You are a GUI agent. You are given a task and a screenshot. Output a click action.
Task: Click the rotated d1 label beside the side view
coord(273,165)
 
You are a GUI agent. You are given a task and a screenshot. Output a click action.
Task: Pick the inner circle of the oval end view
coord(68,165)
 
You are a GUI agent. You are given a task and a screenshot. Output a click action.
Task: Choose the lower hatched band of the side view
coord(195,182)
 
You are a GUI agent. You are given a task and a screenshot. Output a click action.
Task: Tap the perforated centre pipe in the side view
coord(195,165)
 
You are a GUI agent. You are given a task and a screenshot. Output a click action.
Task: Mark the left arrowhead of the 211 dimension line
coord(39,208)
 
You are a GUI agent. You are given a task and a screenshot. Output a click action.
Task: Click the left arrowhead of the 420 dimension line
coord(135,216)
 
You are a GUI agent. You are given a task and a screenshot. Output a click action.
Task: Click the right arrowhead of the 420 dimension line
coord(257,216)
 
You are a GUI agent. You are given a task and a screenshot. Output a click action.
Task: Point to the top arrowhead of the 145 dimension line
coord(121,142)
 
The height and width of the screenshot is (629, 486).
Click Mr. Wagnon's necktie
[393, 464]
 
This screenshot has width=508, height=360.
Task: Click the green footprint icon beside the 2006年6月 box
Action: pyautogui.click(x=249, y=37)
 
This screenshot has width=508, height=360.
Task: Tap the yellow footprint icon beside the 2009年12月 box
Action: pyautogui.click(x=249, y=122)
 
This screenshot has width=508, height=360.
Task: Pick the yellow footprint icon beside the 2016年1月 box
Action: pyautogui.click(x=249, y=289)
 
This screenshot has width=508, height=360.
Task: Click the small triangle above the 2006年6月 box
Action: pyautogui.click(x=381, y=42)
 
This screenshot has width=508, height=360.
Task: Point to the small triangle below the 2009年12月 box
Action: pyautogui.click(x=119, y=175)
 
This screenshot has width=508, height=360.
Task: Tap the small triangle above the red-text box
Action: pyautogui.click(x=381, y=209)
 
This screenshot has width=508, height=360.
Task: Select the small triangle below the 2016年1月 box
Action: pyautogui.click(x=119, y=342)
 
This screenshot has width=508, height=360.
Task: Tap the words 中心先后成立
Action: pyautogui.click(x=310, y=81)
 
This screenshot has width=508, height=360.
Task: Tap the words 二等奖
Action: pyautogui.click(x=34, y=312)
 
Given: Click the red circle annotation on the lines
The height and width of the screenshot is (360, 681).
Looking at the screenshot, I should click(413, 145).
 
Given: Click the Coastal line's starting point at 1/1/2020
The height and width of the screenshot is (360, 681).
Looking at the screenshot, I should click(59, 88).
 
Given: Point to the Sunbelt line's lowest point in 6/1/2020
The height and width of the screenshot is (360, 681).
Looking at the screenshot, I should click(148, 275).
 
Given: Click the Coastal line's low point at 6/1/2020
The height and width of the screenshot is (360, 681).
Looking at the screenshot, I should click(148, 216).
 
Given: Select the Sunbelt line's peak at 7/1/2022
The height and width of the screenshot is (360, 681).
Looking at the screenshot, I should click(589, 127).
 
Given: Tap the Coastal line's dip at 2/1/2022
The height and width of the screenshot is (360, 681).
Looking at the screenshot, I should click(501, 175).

· · · · ·

__Challenge__
Please recast the records above as a JSON list of strings, with one string for each line and blank lines left out.

__Written answer__
[
  "You are a GUI agent. You are given a task and a screenshot. Output a click action.",
  "Task: Click the rotated d1 label beside the side view",
  "coord(273,165)",
  "You are a GUI agent. You are given a task and a screenshot. Output a click action.",
  "Task: Pick the inner circle of the oval end view",
  "coord(68,165)",
  "You are a GUI agent. You are given a task and a screenshot. Output a click action.",
  "Task: Choose the lower hatched band of the side view",
  "coord(195,182)",
  "You are a GUI agent. You are given a task and a screenshot. Output a click action.",
  "Task: Tap the perforated centre pipe in the side view",
  "coord(195,165)",
  "You are a GUI agent. You are given a task and a screenshot. Output a click action.",
  "Task: Mark the left arrowhead of the 211 dimension line",
  "coord(39,208)",
  "You are a GUI agent. You are given a task and a screenshot. Output a click action.",
  "Task: Click the left arrowhead of the 420 dimension line",
  "coord(135,216)",
  "You are a GUI agent. You are given a task and a screenshot. Output a click action.",
  "Task: Click the right arrowhead of the 420 dimension line",
  "coord(257,216)",
  "You are a GUI agent. You are given a task and a screenshot. Output a click action.",
  "Task: Point to the top arrowhead of the 145 dimension line",
  "coord(121,142)",
  "The height and width of the screenshot is (629, 486).",
  "Click Mr. Wagnon's necktie",
  "[393, 464]",
  "This screenshot has width=508, height=360.",
  "Task: Click the green footprint icon beside the 2006年6月 box",
  "Action: pyautogui.click(x=249, y=37)",
  "This screenshot has width=508, height=360.",
  "Task: Tap the yellow footprint icon beside the 2009年12月 box",
  "Action: pyautogui.click(x=249, y=122)",
  "This screenshot has width=508, height=360.",
  "Task: Pick the yellow footprint icon beside the 2016年1月 box",
  "Action: pyautogui.click(x=249, y=289)",
  "This screenshot has width=508, height=360.",
  "Task: Click the small triangle above the 2006年6月 box",
  "Action: pyautogui.click(x=381, y=42)",
  "This screenshot has width=508, height=360.",
  "Task: Point to the small triangle below the 2009年12月 box",
  "Action: pyautogui.click(x=119, y=175)",
  "This screenshot has width=508, height=360.",
  "Task: Tap the small triangle above the red-text box",
  "Action: pyautogui.click(x=381, y=209)",
  "This screenshot has width=508, height=360.",
  "Task: Select the small triangle below the 2016年1月 box",
  "Action: pyautogui.click(x=119, y=342)",
  "This screenshot has width=508, height=360.",
  "Task: Tap the words 中心先后成立",
  "Action: pyautogui.click(x=310, y=81)",
  "This screenshot has width=508, height=360.",
  "Task: Tap the words 二等奖",
  "Action: pyautogui.click(x=34, y=312)",
  "Given: Click the red circle annotation on the lines",
  "The height and width of the screenshot is (360, 681).",
  "Looking at the screenshot, I should click(413, 145).",
  "Given: Click the Coastal line's starting point at 1/1/2020",
  "The height and width of the screenshot is (360, 681).",
  "Looking at the screenshot, I should click(59, 88).",
  "Given: Point to the Sunbelt line's lowest point in 6/1/2020",
  "The height and width of the screenshot is (360, 681).",
  "Looking at the screenshot, I should click(148, 275).",
  "Given: Click the Coastal line's low point at 6/1/2020",
  "The height and width of the screenshot is (360, 681).",
  "Looking at the screenshot, I should click(148, 216).",
  "Given: Select the Sunbelt line's peak at 7/1/2022",
  "The height and width of the screenshot is (360, 681).",
  "Looking at the screenshot, I should click(589, 127).",
  "Given: Tap the Coastal line's dip at 2/1/2022",
  "The height and width of the screenshot is (360, 681).",
  "Looking at the screenshot, I should click(501, 175)."
]